4. The treatment device for laboratory sewage discharge according to claim 3, wherein the cleaning assembly (6) comprises a first fixed pipe (21) and a water delivery steel pipe (30); a circular truncated cone box (19) is connected to the upper surface of the plug cylinder (16) via a bearing, and the first fixed pipe (21) is connected to the plug cylinder (16) via a bearing; the water delivery steel pipe (30) is connected to a water inlet pipe (31), which penetrates the fixed cylinder (29); the first fixed pipe (21) is connected to two spray heads (20), and the top end of the water delivery steel pipe (30) is in butt joint with the first fixed pipe (21).

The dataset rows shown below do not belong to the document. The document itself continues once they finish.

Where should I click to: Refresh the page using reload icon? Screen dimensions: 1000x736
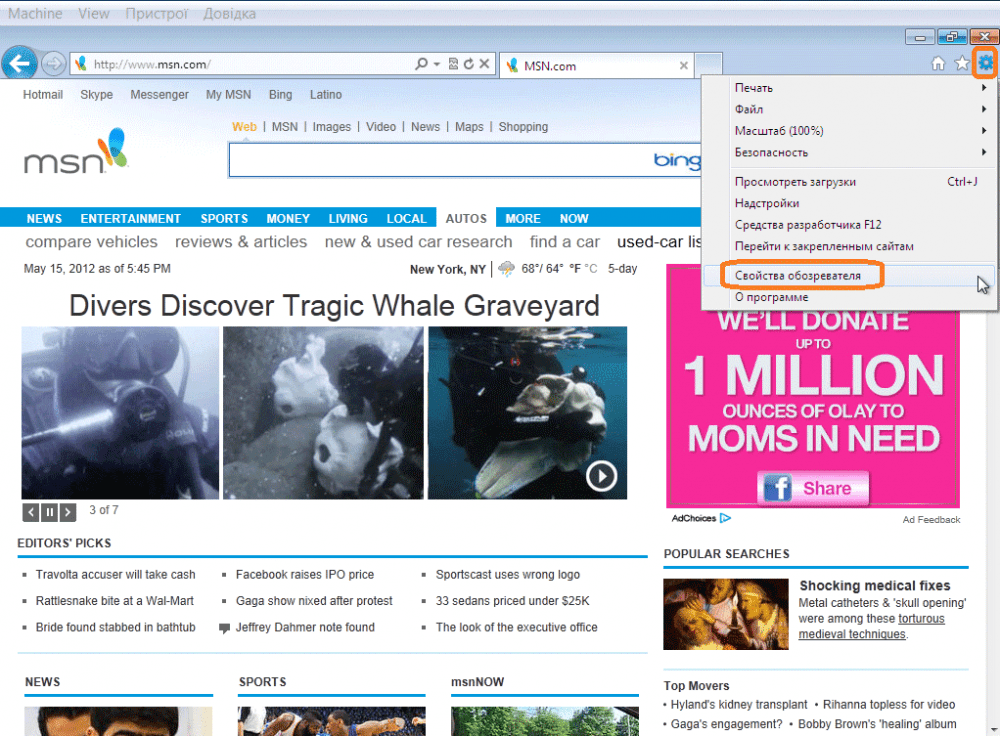[x=468, y=64]
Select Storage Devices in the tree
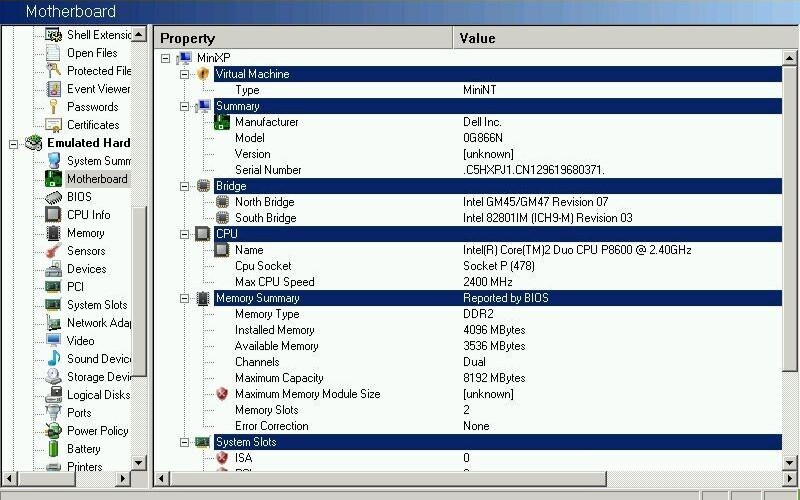 (99, 377)
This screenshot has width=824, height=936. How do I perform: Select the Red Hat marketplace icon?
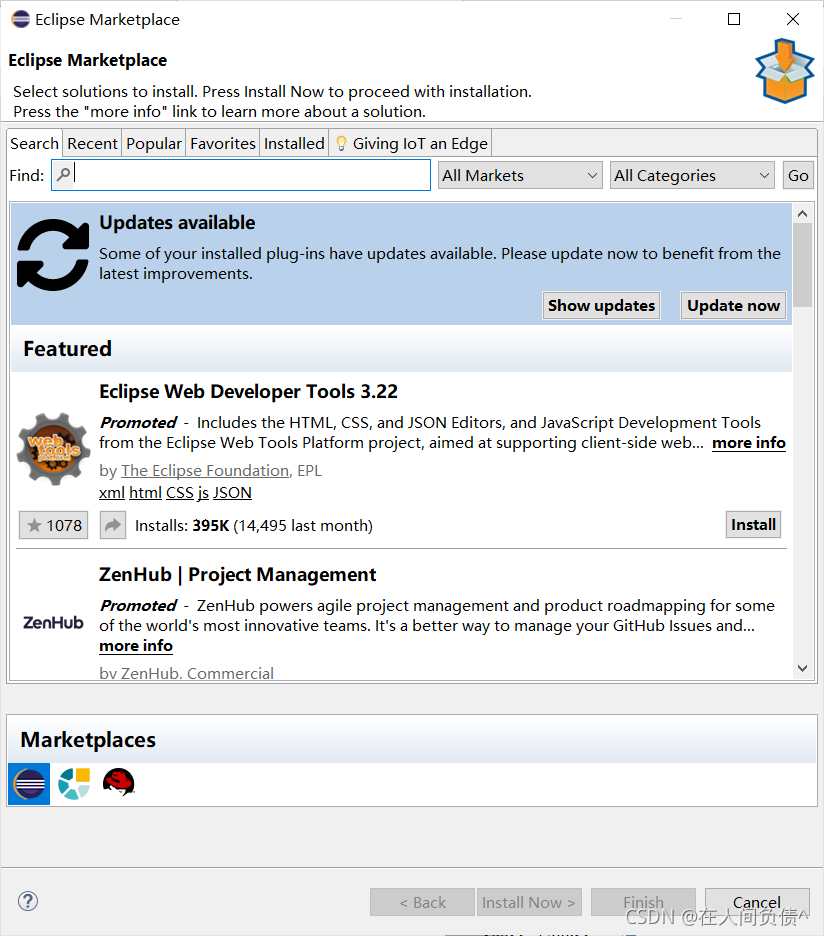(x=118, y=783)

5. The treatment device for laboratory sewage discharge according to claim 4, wherein a motor (24) is fixedly connected to the lower surface of the sewage tank via a bracket, and a rotating shaft (34) is connected to the lower surface of the sewage tank via a bearing; the rotating shaft (34) is connected to the output end of the motor (24) and is fixedly connected with a first gear (25); a second gear (26) is fixedly connected to the periphery of the rotating cylinder (27) and meshes with the first gear (25); a first electromagnet (28) is fixedly arranged at the top end of the rotating cylinder (27), and the bottom of the rotating inner liner (14) is made of magnetic material; a second electromagnet (35) is arranged at the top end of the water delivery steel pipe (30), and the first fixed pipe (21) is made of magnetic material; two symmetrical rotating pipes (37) are connected to the periphery of the first fixed pipe (21) via bearings; the rotating pipes (37) penetrate to the outside of the circular truncated cone box (19) and are connected with the spray heads (20); the rotating pipes (37) are fixedly connected with first spiral bevel gears (22), a push block (33) is fixedly connected to the upper surface of the plug cylinder (16), and both first spiral bevel gears (22) mesh with a second spiral bevel gear (23).

6. The treatment device for laboratory sewage discharge according to claim 2, wherein extrusion rods (12) are fixedly connected to the side walls of both the second baffle (11) and the first baffle (10).

7. The treatment device for laboratory sewage discharge according to claim 5, wherein a scraping plate (36) is fixedly connected to the inner top wall of the collection tank (7), and the scraping plate (36) is in sliding connection with the inner wall of the rotating inner liner (14).

8. The treatment device for laboratory sewage discharge according to claim 1, wherein the support frame (8) is in sliding connection with the inner side wall of the sewage tank.